(DIRECTION) Extend the baseball legends article below, picking up right after its last sentence.

(READING TEXT)
....................

Baseball, often referred to as “America’s Pastime,” has a history filled with iconic figures who left an indelible mark on the sport. Some players who rewrote the record books and transformed the game.
Here’s a look back on some of the athletes that will never be forgotten in the MLB.
1. Babe Ruth
Babe Ruth, often regarded as the greatest baseball player of all time, revolutionized the sport with power and charisma. He played for 22 seasons for the Red Sox, Yankees and one season with the Braves beginning in 1914. From 1915 to 1918, Ruth led the MLB with most wins from a left-handed pitcher. Later, he focused on his role as a hitter where he set records and then broke them himself.
Ruth was inducted into the Baseball Hall of Fame as one of the first five members. As of 2023, there are 270 former MLB players in the hall of fame.

....................

(SUPPLIED DATA)
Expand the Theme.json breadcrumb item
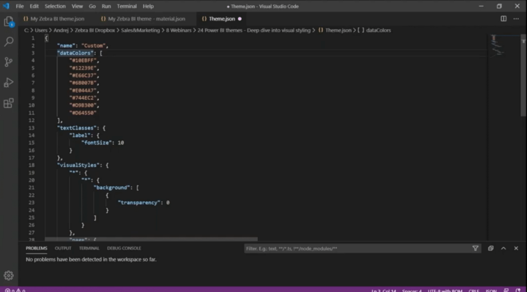Screen dimensions: 527x292 338,30
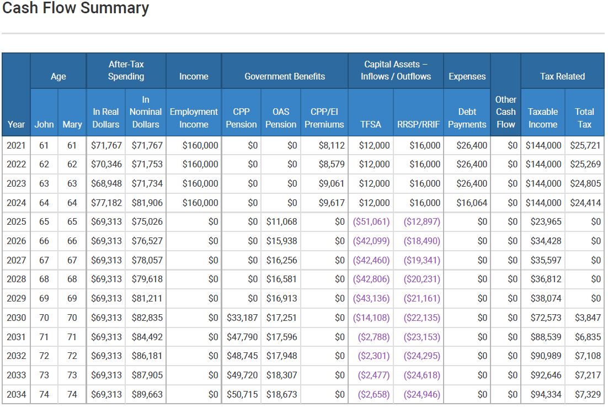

....................

(ANSWER)
His name is synonymous with home runs, and his legacy continues to inspire generations of baseball enthusiasts.
2. Jackie Robinson
Jackie Robinson shattered the color barrier in Major League Baseball when he joined the Brooklyn Dodgers in 1947. He was the first African American to play in the MLB and played for ten seasons.
His courage and talent not only changed the game but also, played a crucial role in the civil rights movement. Robinson stole 200 bases throughout his career. He was named the NL MVP in 1949 after leading the league with a .342 batting average and stealing 37 bases in one season.
Robinson’s No. 42 is retired across all of baseball in his honor.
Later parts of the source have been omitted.